Que penser de la notion de « révolution néolithique » ?

Il s’agit de plusieurs révolutions sociales et pas seulement de révolutions technologiques.

On appelle « révolution néolithique », les trois révolutions : urbaine, agricole et artisanale qui ont fait sortir l’humanité de son stade « chasseur-cueilleur ».

L’homme a été un chasseur-cueilleur jusqu’à la révolution néolithique. Toutes les découvertes archéologiques concordent pour étayer l’hypothèse selon laquelle jusqu’à il y a vingt mille ans, tous les êtres humains étaient des cueilleurs-chasseurs.

Pas plus qu’il n’y a un seul monde du paléolithique qu’il n’y aura un seul monde agricole du néolithique, mais un nombre considérable de manières différentes d’organiser la société et de produire des richesses et ensuite de les distribuer.

**Liste des tâches:**
(1) D'après l'extrait sur la révolution néolithique, pourquoi n'y aura-t-il pas un seul monde agricole au néolithique ?
(2) Convertissez en liste numérotée tout le listing, depuis son début jusqu'à la ligne contenant « pos(50,154) » incluse, en omettant les lignes vides.
L'extrait sur la révolution néolithique et le listing qui suit n'ont aucun rapport entre eux.

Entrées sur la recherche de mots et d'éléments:
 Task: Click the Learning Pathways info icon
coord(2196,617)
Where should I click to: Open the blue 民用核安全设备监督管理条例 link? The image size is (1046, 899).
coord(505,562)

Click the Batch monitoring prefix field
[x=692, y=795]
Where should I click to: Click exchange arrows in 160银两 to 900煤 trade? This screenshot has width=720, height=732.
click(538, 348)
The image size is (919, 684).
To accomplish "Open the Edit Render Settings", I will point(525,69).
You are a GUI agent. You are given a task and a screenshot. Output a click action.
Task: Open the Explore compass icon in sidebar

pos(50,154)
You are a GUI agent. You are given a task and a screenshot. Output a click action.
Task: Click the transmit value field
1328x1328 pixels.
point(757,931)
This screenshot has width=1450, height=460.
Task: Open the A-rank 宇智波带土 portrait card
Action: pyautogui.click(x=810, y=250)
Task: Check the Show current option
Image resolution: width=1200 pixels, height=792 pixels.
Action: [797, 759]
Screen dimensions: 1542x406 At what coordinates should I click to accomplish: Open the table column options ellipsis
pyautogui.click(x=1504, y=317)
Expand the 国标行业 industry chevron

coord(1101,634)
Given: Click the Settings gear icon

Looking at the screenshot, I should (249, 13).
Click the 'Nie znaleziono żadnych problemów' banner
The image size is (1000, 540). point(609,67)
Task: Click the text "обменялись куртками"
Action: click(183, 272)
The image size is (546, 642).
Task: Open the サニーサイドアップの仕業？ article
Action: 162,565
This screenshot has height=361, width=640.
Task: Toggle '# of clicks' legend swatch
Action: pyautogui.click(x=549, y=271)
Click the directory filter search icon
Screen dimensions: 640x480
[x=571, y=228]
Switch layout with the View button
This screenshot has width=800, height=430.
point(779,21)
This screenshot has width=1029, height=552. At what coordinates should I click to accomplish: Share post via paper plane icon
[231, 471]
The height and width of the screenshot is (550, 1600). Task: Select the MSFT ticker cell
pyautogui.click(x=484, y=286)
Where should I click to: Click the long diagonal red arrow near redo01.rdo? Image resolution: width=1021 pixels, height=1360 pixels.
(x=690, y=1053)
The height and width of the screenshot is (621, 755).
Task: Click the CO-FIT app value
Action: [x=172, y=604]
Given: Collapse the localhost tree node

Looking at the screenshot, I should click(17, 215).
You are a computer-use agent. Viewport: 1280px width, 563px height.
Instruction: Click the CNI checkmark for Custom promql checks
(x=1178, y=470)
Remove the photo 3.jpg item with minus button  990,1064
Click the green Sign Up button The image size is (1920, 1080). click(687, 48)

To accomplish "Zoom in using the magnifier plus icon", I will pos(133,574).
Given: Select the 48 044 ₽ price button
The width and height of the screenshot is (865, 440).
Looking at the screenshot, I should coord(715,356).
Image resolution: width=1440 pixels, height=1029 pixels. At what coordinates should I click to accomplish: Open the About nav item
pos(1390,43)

**Réponses par tâche:**
(1) Comme il n'y a pas eu un seul monde du paléolithique, il n'y aura pas un seul monde agricole du néolithique. Il existe au contraire un nombre considérable de manières différentes d'organiser la société, de produire des richesses et ensuite de les distribuer.

(2)
1.  Task: Click the Learning Pathways info icon
2. coord(2196,617)
3. Where should I click to: Open the blue 民用核安全设备监督管理条例 link? The image size is (1046, 899).
4. coord(505,562)
5. Click the Batch monitoring prefix field
6. [x=692, y=795]
7. Where should I click to: Click exchange arrows in 160银两 to 900煤 trade? This screenshot has width=720, height=732.
8. click(538, 348)
9. The image size is (919, 684).
10. To accomplish "Open the Edit Render Settings", I will point(525,69).
11. You are a GUI agent. You are given a task and a screenshot. Output a click action.
12. Task: Open the Explore compass icon in sidebar
13. pos(50,154)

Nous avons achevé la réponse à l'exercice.